Если несколько нарушить хронологическую последовательность различных "пояснений" Чернышевского и суммировать его аргументы "против", получится убедительная и стройная цепь опровержений.
Итак, его обвиняют в том, что он собирался бежать за границу к Герцену, чтобы вместе с ним издавать "Современник". Однако у него факты, свидетельствующие, что он не думал и не мог бежать.
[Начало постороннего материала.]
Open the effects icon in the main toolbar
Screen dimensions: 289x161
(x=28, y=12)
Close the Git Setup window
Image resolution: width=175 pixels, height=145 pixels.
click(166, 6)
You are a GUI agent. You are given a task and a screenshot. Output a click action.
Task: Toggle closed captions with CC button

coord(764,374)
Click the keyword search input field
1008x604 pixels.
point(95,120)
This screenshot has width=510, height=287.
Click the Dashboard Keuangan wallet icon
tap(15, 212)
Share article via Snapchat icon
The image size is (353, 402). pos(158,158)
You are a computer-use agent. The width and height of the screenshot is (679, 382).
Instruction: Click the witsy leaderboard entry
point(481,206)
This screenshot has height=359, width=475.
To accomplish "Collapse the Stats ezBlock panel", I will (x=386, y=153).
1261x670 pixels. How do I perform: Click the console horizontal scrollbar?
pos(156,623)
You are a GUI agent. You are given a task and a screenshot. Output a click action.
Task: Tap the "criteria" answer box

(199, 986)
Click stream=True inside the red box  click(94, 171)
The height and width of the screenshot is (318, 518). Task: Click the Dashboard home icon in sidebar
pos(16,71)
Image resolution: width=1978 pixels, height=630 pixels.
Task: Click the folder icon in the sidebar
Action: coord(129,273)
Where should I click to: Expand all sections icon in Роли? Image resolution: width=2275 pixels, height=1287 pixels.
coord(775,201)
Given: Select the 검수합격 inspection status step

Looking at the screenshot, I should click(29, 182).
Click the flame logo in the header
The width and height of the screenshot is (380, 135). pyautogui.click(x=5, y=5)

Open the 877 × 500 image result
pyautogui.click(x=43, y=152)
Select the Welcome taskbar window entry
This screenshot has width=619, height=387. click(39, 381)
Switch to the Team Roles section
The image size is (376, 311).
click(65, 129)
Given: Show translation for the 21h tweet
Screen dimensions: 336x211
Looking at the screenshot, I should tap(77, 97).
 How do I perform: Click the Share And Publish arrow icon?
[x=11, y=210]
Не думал! Иначе зачем было переезжать с семейством в Саратов? Разве оттуда легче попасть в Европу, чем из Петербурга? И эти хлопоты со сдачей внаем квартиры, распродажей обстановки... Неужели у него недостало бы смысла и умения уехать, не подав ни малейшего знака? Кстати, он даже не позаботился приготовить для Ольги Сокра-товны доверенность на заведование саратовским домом. Почему? Да потому, что собирался ехать следом. Ведь он выдал ей эту доверенность тотчас после ареста, едва увидел, что скоро в Саратов не попадет. Денег у него сейчас тоже немного. А он перед самым арестом еще роздал из своих средств на разные нужды сотрудникам "Современника". Поступил бы так человек, готовящийся к побегу?.. Наконец, после закрытия "Современника" он принялся за осуществление нескольких новых, весьма значительных изданий. Зачем? Нет, он не думал бежать...
И не мог!.. Материально он в России хорошо обеспечен. Что бы он стал делать за границей? Он и писать-то не по-русски не умеет... Издавать вместе с Искандером журнал? Опять-таки нелепость! Всем известны их весьма неприязненные личные отношения (об общности интересов можно и умолчать!). Разногласия по ряду вопросов. Острая полемика. А ведь каждый из них - и он и Герцен - привык быть полным хозяином журнала...
Да и вообще зачем разбираться во всем этом? Ведь доказательством его невиновности служит аргумент еще более веский - закон. А закон (следуют ссылки на том, книгу, статьи) говорит: не только намерение эмигрировать и самое эмигрирование не составляет, преступления, преступлением становится уже только ослушание приказанию вернуться. Вот так-то, господа судьи!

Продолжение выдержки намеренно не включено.